El escenario global refuerza esta preocupación. Estudios recientes muestran que el contenido de calor de los océanos alcanzó niveles récord en las últimas décadas, aumentando la intensidad de tormentas, inundaciones y precipitaciones extremas.
En Chile, los antecedentes recientes evidencian la magnitud del problema. El sistema frontal de junio de 2023 dejó miles de viviendas dañadas, más de 19.000 personas damnificadas y pérdidas directas en infraestructura estimadas entre US$ 230 millones y US$ 273 millones. Posteriormente, nuevos eventos climáticos generaron daños agrícolas cercanos a US$ 720 millones en distintas regiones del país.
De acuerdo con estimaciones internacionales, Chile pierde en promedio cerca de US$ 4.500 millones anuales por desastres naturales, equivalente aproximadamente al 1,5% del PIB.
Desde Marsh advierten además que muchos de estos impactos quedan parcialmente descubiertos debido a brechas en las pólizas y problemas de subvaloración de activos.

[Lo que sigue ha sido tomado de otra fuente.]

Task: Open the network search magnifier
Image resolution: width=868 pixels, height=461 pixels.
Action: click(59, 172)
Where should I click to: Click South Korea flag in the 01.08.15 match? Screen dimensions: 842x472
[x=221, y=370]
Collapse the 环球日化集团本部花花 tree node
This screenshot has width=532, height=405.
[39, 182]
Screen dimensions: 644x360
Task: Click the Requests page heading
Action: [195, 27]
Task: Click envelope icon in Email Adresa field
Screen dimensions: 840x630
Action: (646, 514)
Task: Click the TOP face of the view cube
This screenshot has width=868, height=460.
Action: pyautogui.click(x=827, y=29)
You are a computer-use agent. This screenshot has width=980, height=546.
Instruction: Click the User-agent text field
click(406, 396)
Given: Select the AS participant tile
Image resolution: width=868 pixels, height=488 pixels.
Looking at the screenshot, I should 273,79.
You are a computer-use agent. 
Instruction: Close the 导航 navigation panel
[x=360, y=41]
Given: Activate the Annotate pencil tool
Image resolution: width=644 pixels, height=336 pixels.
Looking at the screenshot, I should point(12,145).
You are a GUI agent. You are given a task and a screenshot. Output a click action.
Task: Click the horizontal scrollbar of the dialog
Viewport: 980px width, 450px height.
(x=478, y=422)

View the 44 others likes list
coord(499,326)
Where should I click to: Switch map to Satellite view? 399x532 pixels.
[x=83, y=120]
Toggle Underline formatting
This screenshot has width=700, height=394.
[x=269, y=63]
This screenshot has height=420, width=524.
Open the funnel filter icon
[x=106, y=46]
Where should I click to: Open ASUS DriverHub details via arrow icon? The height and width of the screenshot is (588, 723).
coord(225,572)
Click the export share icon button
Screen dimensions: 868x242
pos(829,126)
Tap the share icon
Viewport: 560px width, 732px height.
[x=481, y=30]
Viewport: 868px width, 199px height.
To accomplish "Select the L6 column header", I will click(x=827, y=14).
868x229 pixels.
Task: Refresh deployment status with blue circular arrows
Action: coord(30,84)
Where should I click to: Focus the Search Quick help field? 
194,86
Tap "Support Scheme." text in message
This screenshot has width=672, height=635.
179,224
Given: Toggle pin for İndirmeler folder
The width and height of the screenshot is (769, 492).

“En Chile todavía existe una importante diferencia entre lo que las empresas creen tener asegurado y lo que efectivamente cubren sus pólizas. Las brechas suelen aparecer cuando el evento ya ocurrió”, afirma Sebastián Tobio.
Entre los principales problemas detectados se encuentran diferencias entre coberturas por inundación, anegamiento o filtración; exclusiones vinculadas a desbordes de ríos o fallas de infraestructura; y una baja incorporación de seguros asociados a interrupción de negocio.
El avance de la urbanización en zonas inundables y la creciente dependencia de infraestructura crítica también elevan la exposición económica del país frente a este tipo de fenómenos.
Frente a este escenario, Marsh enfatiza la necesidad de fortalecer la gestión integral de riesgos como el análisis de brechas ambientales, la preparación y revisión preventiva de coberturas, protocolos y modelos de continuidad operacional.
“La pregunta ya no es si estos eventos van a ocurrir, sino cuándo y qué tan preparadas estarán las organizaciones para enfrentarlos. Las empresas que trabajen anticipadamente en gestión de riesgos serán las que logren reducir pérdidas y sostener su operación”, concluye Sebastián Tobio.